Chamberlain remarked that the road is between the railroad right-of-way and residents property.

Sheets said his concern was building in the floodplain, of which about 30 percent of the area is in. While business affairs are of no concern for the council, the safety and well-being of citizens is a council concern, he said.

“We are going to have renters in those places and, let’s face it, most renters don’t purchase insurance,” he said.

Wendell Gibson, speaking for the construction, said there would be no construction until the site is out of the floodplain, and plans call for more than $40,000 in dirt work to raise the sites.

Fible raised safety concerns about residents not being able to leave the area because of the narrow road. “They can’t just jump in their vehicle and get out because the fire department is right here,” he said.

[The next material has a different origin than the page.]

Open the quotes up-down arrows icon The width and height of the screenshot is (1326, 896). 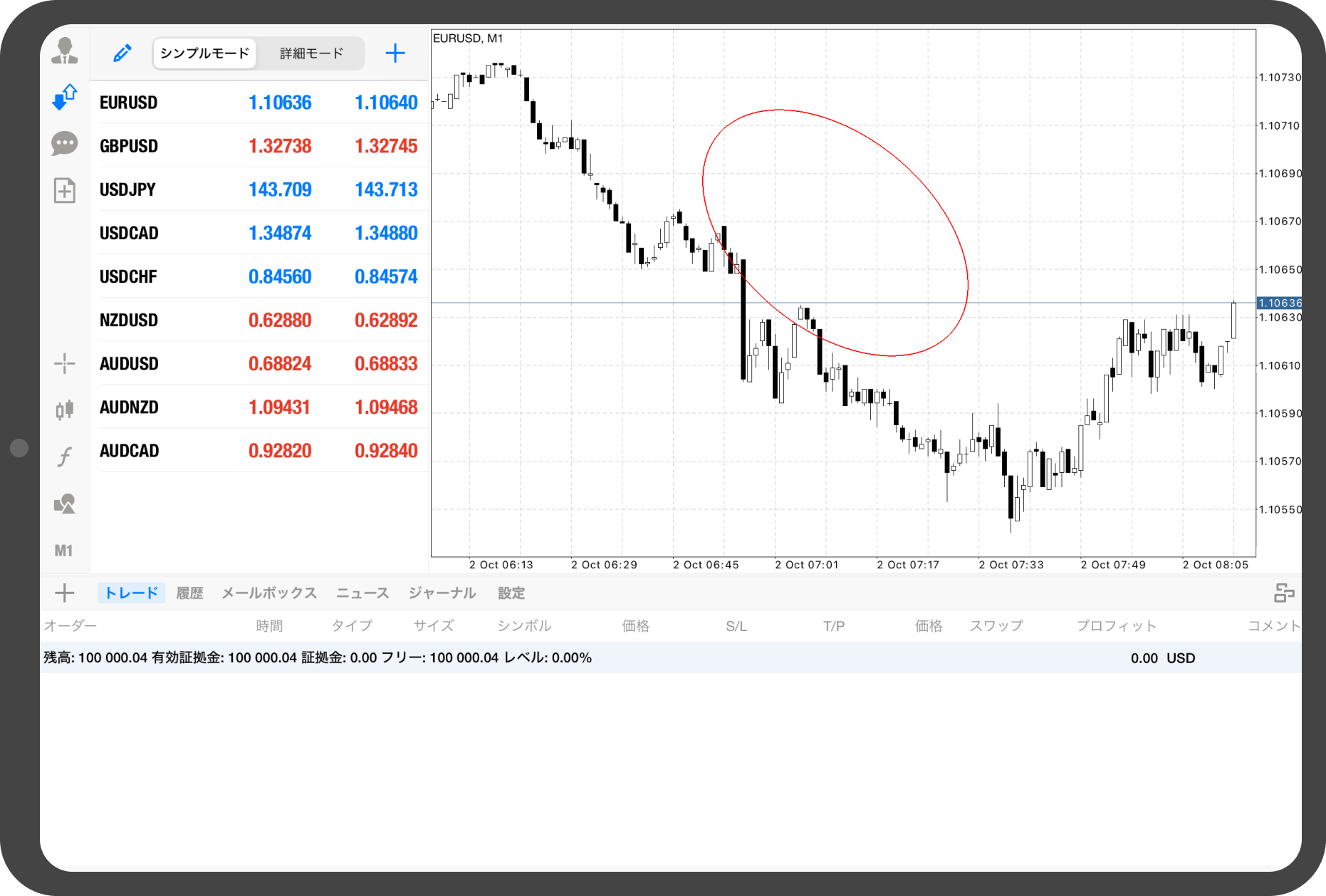tap(65, 97)
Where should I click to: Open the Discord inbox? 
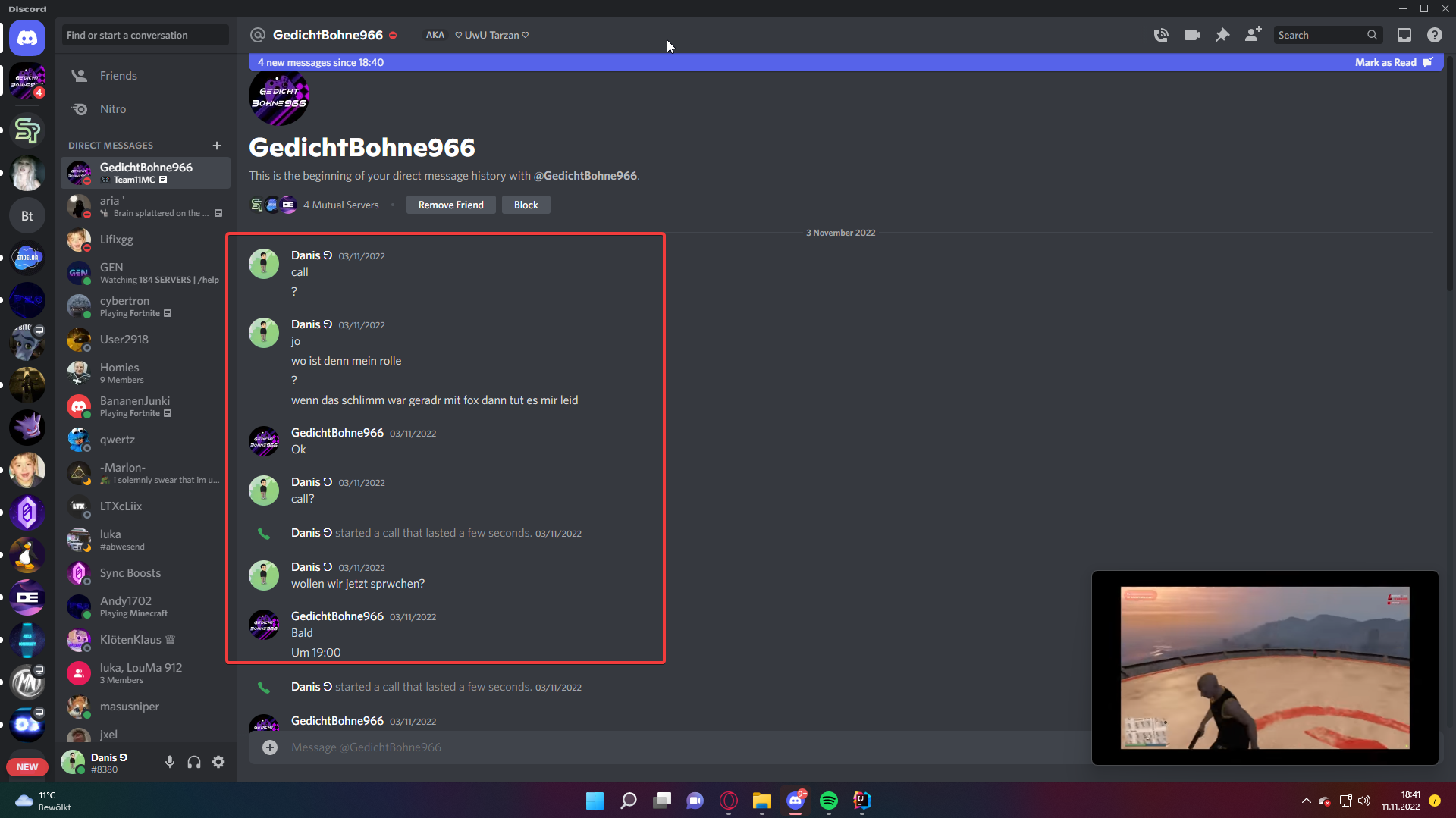pos(1404,35)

Concern about the single entry and exit as well as floodplain concerns led to the move to delay the consideration to the May 19 council meeting.

County Judge Doug Erwin, saying he came to the meeting “just to visit,” told of the contributions of county road department workers in the response to the Sunday night tornado.

“The people in Mayflower and Vilonia needed any assistance they could get,” Erwin said of the hours following the tornado.

The Lonoke County workers helped the Faulkner County road crews clear debris from the roads. “They were out there until 4 a.m. clearing the roads to get emergency vehicles in there,” Erwin said.

There is a mutual aid agreement between the counties, “But it’s just what neighbors do for neighbors,” Erwin said.

Lee Linville, district 6 justice of the peace, also told of the response to collection of supplies to be taken to the disaster area. “We had an incredible outpouring of people bringing stuff.”

The items collected since morning filled a 15-foot flatbed as well as his personal truck, Linville said. The supplies were dropped off at one of the response centers at Vilonia.

Sheets, a teacher in Cabot schools, said student organizations are making collections as well. Linville offered to include the student collections with his loads to the areas.